Czech-born Swedish chemist and entrepreneur

Mikael Kubista (born 13 August 1961) is a Czech-born Swedish chemist and entrepreneur who works in the field of molecular diagnostics.

== Education ==
He completed his undergraduate studies at University of Gothenburg, earning a B.Sc. degree in chemistry in 1984. He then pursued a Licentiate in Physical Chemistry at the Institute of Chemistry and Chemical Engineering, Chalmers University of Technology in Göteborg, which he completed in 1986. Kubista obtained his Ph.D. in chemistry from Chalmers University of Technology. Following his doctoral studies, he conducted postdoctoral research at La Trobe University in Melbourne, Australia, and Yale University in New Haven, US. Additionally, he has held visiting professor positions at various universities, including the University of Maryland in College Park, US, in June 2000, and the University of A Coruña in Spain, during September–November 2003 and July 2006 to June 2007.

== Career ==

===Academic career===
Kubista began his academic career in 1991 as an assistant professor in the Department of Physical Chemistry at Chalmers University of Technology. From 1993 to 1997, he was an associate professor in the Department of Biochemistry at the same institution. Following this, he held the position of professor in the Department of Biochemistry at Chalmers University of Technology from 1997 to 2006. He has served as head for a laboratory at the Biotechnology Institute, Czech Academy of Sciences since 2007.
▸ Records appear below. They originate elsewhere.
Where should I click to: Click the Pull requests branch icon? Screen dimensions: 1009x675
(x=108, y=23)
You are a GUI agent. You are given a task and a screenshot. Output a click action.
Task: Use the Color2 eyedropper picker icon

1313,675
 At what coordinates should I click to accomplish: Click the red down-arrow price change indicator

=== LightUp Technologies AB ===
In 1998 Kubista founded LightUp Technologies AB after his research finding of LightUp probes, a company that develops real-time PCR tests for human infectious diseases.

=== TATAA Biocenter ===
In 2001, Kubista cofounded TATAA Biocenter, and Care Equity invested in TATAA Biocenter. To facilitate the investment, a new holding company, Bioholdings LP, was established to acquire TATAA. During restructuring connected to TATAA’s COVID-19 testing business, Kubista and his co-founders, advised by a law firm, carried out an upstream merger between two holding entities. This violated a clause in the agreement that prohibited share transfers without written consent. In June 2023, Kubista was dismissed as CEO and forfeited the founders' shares without compensation. Care Equity sued Kubista. As of October 2025, legal proceedings related to the merger dispute remain ongoing in the Swedish courts. Kubista also sued the law firm for negligent advice and damages.
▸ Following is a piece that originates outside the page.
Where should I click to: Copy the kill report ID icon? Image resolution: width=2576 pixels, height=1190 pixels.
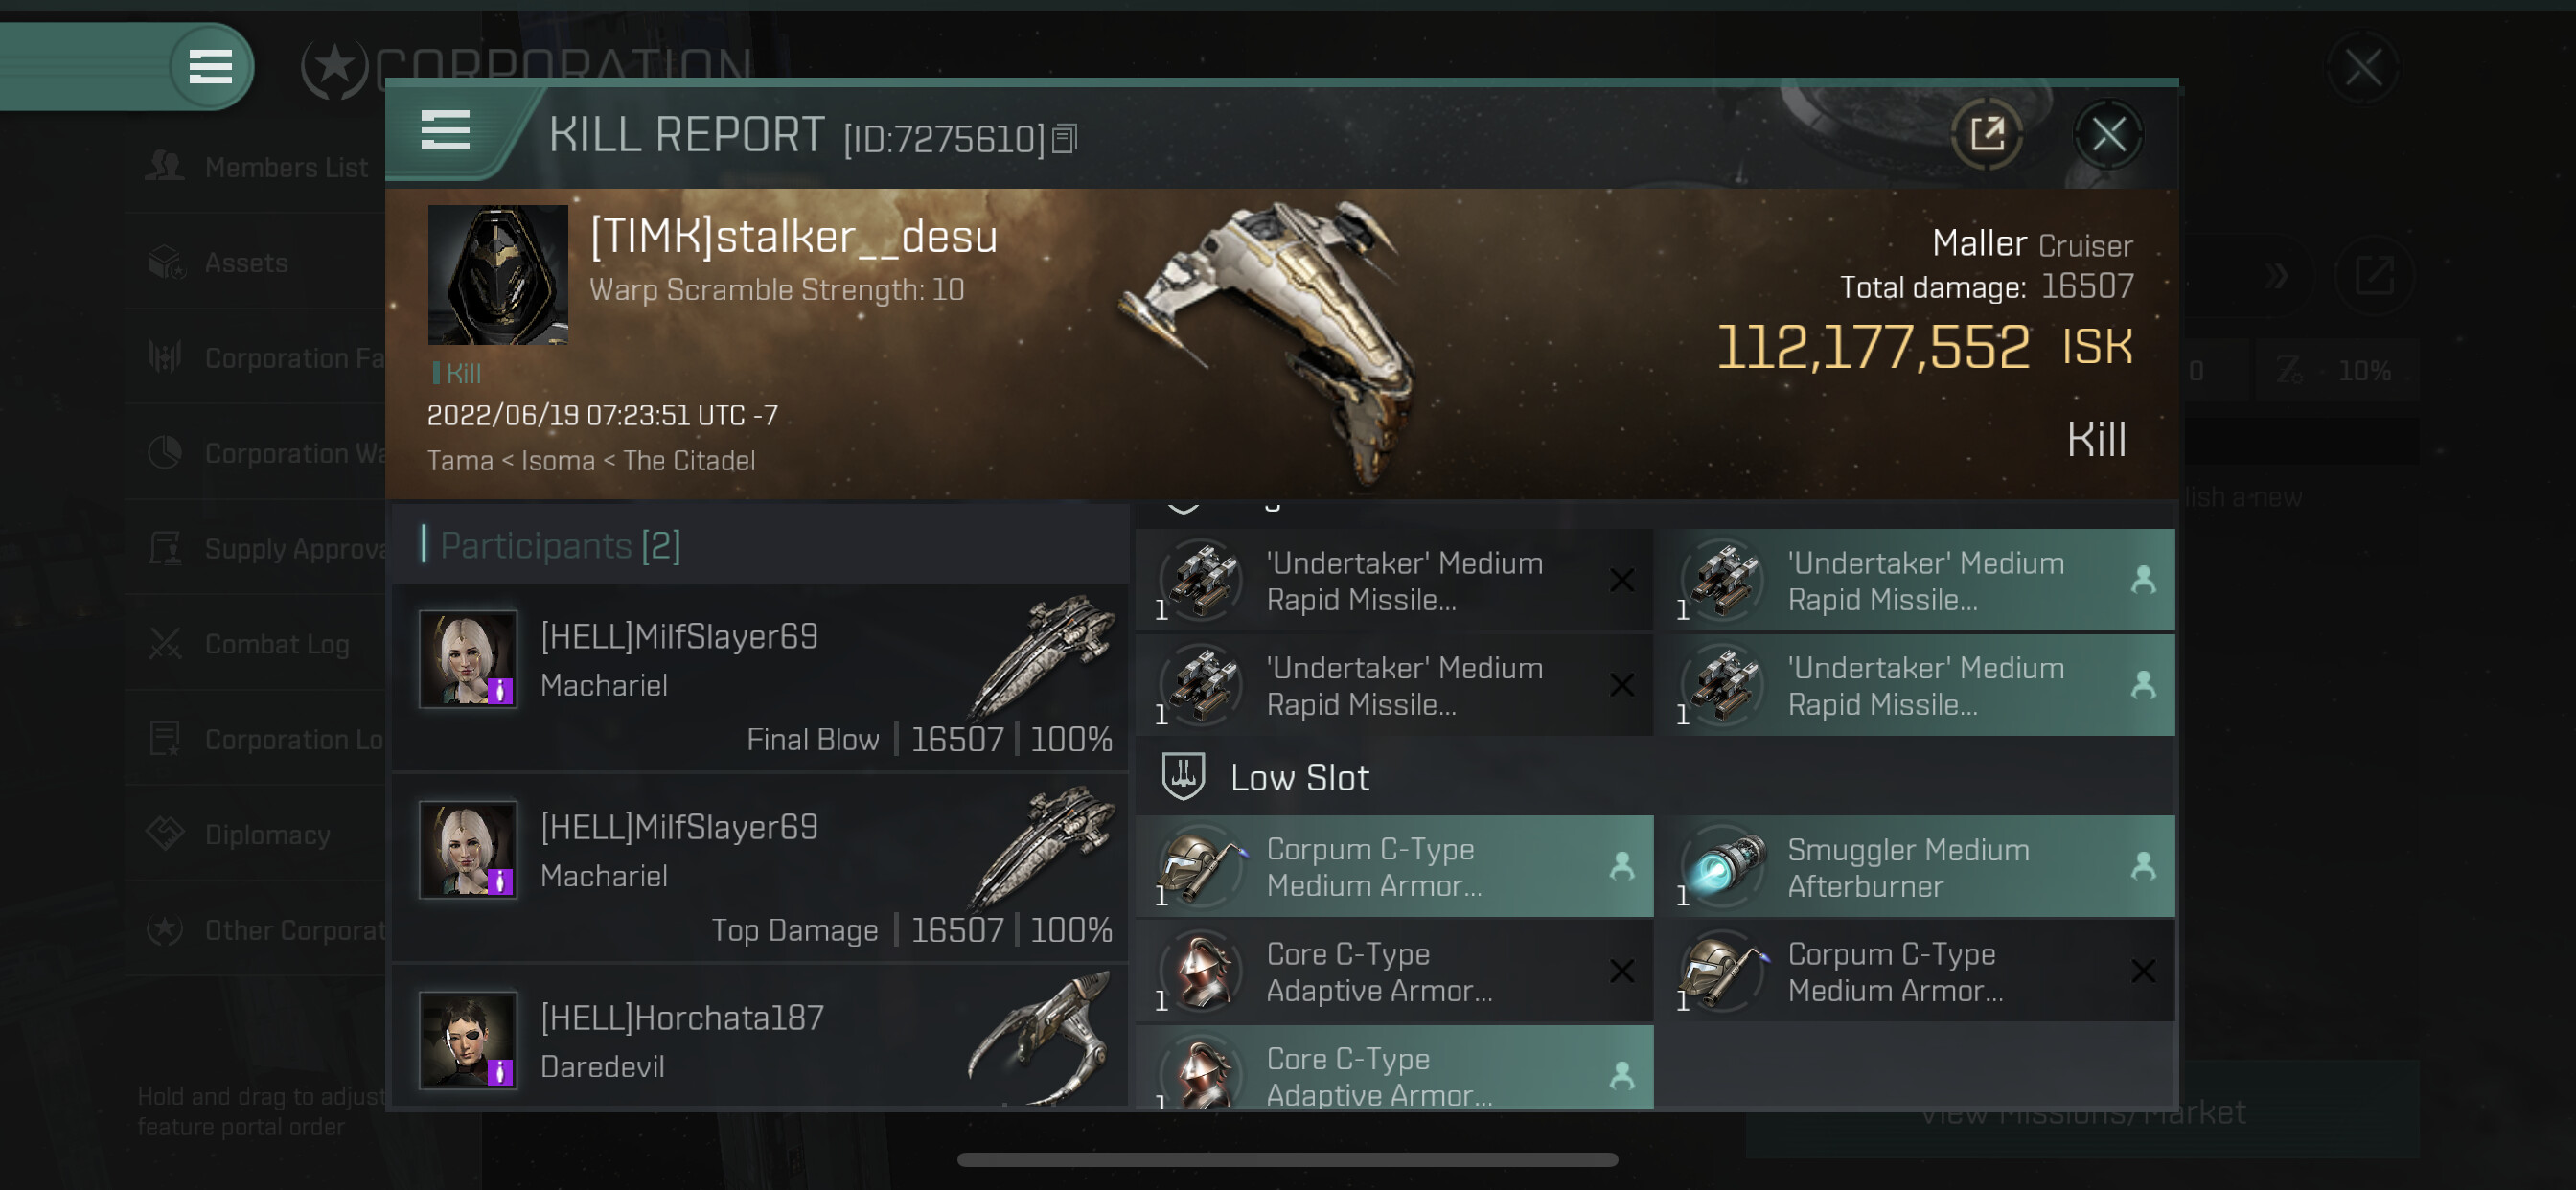click(x=1065, y=139)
=== Precision BioAnalytics ===
In 2025 Kubista together with Jens Björkman, Robert Sjöback and Fredrik Adlercreutz founded Precision BioAnalytics, around a new preanalytical procedure that increases sensitivity and improves precision of the preanalytical process in molecular analysis.
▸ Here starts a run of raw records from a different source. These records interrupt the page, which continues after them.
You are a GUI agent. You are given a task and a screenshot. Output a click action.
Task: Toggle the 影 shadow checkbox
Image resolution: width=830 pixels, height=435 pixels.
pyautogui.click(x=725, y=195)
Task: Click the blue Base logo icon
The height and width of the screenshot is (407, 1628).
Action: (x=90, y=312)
===Selected findings and publications===
Kubista has close to 300 publications.
- Studied and identified chromophores and a variety of dyes commonly used as biomolecule labels like: tryptophan, DAPI, fluorescein, thiazole orange, and BEBO.
- Designed a probe that exhibit luminescence upon binding to specific nucleic acids.
- Techniques for gene expression at the level of individual cells and subcellular compartments.